Toon Army is a canceled World War II first-person shooter developed by Brat Designs in 2004 for the PC, Xbox and Playstation 2 systems.

Information on Toon Army are pretty scarce as the game quickly vanished after it’s announcement, following the shutdown of Brat Designs. As we could read on the official website back then, now saved by Gamespy, Toon Army was going to be:

“A gritty, foul-mouthed, wise-cracking, cartoon World War 2 FPS battlefield game allowing both single player and multiplayer modes over a multitude of terrains, with up to 32 players in a game.
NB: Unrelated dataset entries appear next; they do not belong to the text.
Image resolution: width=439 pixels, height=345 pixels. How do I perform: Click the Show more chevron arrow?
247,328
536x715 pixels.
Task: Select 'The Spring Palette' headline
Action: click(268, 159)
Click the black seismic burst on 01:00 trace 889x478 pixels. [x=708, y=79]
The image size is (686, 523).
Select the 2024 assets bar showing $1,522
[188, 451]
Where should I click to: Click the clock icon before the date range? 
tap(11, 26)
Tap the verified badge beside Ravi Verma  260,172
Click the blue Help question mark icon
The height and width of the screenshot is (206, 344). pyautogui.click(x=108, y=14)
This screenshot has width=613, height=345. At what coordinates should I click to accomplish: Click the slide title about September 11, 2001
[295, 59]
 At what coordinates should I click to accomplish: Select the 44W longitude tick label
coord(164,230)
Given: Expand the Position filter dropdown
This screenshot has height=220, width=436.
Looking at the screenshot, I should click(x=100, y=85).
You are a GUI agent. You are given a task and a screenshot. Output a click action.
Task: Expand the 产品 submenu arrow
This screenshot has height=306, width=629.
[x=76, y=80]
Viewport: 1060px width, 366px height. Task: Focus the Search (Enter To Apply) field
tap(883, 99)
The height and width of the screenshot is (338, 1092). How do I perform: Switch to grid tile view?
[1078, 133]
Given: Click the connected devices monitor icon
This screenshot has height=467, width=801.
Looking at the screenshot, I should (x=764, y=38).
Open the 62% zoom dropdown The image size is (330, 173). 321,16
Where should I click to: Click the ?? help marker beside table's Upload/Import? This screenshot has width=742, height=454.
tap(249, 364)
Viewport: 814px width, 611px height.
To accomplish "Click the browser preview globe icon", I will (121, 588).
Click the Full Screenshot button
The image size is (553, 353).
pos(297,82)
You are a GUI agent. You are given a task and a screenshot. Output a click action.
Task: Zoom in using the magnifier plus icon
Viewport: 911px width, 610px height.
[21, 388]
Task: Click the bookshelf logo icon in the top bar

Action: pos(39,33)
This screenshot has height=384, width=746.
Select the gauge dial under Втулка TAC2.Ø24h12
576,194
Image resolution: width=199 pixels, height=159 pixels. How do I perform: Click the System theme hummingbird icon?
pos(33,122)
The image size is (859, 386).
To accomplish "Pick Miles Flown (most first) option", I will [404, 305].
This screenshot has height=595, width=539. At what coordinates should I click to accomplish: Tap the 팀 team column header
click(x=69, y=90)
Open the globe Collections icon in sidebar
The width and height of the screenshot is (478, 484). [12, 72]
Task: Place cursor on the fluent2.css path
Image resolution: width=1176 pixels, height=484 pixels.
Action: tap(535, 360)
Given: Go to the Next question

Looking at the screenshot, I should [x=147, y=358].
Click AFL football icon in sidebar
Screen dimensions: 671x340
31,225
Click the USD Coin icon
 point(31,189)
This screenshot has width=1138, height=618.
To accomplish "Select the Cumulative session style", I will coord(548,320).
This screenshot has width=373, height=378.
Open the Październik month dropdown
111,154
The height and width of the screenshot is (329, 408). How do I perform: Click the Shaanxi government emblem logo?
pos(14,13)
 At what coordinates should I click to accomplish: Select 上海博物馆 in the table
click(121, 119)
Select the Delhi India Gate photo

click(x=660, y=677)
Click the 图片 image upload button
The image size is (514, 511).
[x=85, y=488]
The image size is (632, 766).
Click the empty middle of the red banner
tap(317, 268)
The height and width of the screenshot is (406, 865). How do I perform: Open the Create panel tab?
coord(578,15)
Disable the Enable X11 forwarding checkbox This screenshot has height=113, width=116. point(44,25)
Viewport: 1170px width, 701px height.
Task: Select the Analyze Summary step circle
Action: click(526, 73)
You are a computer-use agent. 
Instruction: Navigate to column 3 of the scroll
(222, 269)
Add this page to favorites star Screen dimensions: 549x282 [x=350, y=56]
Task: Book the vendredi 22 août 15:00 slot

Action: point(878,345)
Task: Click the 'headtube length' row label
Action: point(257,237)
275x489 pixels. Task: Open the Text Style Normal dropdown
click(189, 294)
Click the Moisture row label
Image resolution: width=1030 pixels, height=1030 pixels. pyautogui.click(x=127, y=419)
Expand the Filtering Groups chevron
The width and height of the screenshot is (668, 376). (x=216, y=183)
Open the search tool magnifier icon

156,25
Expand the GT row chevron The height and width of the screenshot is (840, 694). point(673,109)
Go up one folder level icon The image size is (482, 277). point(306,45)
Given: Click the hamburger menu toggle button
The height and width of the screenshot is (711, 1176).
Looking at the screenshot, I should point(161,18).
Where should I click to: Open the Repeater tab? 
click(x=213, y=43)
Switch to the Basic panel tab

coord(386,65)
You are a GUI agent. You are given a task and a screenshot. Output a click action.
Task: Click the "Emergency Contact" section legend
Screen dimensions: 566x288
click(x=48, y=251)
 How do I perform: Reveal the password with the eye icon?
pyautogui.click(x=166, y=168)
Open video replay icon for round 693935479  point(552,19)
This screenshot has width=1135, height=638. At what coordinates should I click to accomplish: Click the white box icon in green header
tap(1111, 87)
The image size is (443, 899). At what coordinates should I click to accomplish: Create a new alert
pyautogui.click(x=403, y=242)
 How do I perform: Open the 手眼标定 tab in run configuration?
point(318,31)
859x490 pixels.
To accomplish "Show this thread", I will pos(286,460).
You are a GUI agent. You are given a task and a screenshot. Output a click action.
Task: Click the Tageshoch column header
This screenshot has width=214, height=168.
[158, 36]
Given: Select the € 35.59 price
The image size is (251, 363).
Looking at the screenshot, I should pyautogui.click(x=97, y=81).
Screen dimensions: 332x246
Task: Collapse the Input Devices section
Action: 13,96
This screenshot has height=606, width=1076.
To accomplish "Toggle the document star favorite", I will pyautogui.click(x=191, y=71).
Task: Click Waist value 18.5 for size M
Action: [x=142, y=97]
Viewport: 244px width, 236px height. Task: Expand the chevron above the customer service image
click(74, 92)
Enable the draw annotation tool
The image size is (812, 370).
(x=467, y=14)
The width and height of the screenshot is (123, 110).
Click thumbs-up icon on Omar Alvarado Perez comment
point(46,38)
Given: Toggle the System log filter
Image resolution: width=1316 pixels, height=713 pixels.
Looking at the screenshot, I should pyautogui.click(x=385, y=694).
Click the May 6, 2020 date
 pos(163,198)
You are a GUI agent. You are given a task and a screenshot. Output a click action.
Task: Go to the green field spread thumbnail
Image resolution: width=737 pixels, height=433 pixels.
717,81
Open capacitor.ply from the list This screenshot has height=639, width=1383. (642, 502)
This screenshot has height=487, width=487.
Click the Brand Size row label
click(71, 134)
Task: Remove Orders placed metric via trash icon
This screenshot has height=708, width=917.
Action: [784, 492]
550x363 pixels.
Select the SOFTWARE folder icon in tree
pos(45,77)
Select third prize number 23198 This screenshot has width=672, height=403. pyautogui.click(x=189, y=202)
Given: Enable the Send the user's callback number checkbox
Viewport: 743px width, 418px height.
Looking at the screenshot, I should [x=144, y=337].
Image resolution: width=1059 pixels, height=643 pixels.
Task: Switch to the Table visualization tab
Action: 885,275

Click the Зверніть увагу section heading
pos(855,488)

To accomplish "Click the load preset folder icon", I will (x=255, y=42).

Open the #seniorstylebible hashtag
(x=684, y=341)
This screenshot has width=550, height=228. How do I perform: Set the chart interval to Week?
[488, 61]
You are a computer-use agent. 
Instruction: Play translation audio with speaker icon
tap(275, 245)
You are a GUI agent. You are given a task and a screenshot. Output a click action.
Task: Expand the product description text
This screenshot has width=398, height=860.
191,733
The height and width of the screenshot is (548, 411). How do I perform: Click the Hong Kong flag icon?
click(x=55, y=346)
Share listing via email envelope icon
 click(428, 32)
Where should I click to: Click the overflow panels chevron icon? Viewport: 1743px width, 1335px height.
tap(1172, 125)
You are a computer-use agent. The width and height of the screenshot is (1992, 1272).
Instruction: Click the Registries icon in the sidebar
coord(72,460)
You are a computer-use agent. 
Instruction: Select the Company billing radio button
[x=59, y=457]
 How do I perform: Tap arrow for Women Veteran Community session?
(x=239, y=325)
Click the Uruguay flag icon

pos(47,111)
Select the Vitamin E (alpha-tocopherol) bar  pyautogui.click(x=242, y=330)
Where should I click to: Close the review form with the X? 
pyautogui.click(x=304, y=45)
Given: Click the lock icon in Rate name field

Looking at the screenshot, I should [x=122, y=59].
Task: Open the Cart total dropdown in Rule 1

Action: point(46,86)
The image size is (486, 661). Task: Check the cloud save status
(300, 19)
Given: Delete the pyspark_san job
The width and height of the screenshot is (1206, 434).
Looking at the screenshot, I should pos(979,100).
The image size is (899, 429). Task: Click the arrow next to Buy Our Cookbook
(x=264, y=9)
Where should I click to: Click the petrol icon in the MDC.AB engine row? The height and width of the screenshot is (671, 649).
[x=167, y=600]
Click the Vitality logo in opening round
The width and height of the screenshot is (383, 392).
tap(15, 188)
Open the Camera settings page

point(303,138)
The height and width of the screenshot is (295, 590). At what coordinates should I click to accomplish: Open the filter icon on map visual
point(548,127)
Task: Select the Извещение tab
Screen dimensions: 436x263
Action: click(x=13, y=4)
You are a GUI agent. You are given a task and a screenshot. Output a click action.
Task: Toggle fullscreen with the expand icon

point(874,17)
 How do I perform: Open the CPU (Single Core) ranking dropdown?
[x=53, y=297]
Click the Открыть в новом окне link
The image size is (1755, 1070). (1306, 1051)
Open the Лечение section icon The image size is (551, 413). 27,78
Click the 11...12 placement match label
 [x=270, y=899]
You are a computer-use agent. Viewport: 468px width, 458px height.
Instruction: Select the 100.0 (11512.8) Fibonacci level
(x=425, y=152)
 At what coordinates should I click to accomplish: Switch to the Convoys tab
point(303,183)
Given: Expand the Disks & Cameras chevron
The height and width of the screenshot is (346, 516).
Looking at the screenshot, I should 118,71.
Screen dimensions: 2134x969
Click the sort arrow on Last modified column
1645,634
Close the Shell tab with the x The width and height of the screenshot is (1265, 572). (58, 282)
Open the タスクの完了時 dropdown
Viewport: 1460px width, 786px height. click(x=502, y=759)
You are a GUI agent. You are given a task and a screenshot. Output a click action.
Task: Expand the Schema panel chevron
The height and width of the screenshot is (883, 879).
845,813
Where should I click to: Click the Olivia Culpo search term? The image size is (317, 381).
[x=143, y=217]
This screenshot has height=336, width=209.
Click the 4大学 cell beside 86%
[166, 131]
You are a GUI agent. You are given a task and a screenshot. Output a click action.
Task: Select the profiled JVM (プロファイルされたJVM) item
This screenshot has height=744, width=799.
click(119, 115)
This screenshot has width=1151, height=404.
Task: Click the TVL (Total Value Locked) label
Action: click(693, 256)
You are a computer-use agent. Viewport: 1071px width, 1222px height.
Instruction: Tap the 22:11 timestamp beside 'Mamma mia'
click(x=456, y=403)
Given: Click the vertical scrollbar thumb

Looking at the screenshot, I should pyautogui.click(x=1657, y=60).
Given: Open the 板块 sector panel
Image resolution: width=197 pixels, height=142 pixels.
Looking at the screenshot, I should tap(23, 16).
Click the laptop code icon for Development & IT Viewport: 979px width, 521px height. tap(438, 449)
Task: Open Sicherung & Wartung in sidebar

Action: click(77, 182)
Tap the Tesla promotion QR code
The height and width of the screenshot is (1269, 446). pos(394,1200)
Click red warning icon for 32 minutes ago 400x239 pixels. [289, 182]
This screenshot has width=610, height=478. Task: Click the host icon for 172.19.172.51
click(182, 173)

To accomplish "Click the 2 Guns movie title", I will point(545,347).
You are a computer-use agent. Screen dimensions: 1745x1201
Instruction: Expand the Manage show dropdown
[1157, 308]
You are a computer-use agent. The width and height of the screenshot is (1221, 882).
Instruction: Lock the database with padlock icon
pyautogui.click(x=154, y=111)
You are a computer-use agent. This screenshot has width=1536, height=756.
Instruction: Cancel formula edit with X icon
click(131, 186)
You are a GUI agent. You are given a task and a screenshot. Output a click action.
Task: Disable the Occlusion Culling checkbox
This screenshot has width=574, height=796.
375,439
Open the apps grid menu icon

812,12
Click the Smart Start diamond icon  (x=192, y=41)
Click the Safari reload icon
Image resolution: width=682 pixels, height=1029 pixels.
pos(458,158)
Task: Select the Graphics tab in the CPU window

Following the misadventures of GI John Doe the player takes on the dreaded Axis powers across Africa and Europe. At the players disposal are a wide range of weapons, devices and vehicles, including tanks, field artillery, aircraft, gun posts and much more.”

Using their proprietary engine named Mercury, Brat Designs promised a game similar to Battlefield for it’s gameplay alongside Cannon Fodder and Worms for it’s humorous art direction, featuring vast detailed terrains and interiors, interactive environments with fully destructible buildings, weather conditions including fog, rain and snow, micro vegitation, advanced shader technology and advanced lighting and shadowing. Two campaigns and various multiplayer and cooperative modes were also planned.

Toon Army wasn’t the only victim of Brat Designs shutdown. The company also had another similar game named Solar which was canceled in the process, alongside expansion packs and apparently a sequel for their only released game, Breed.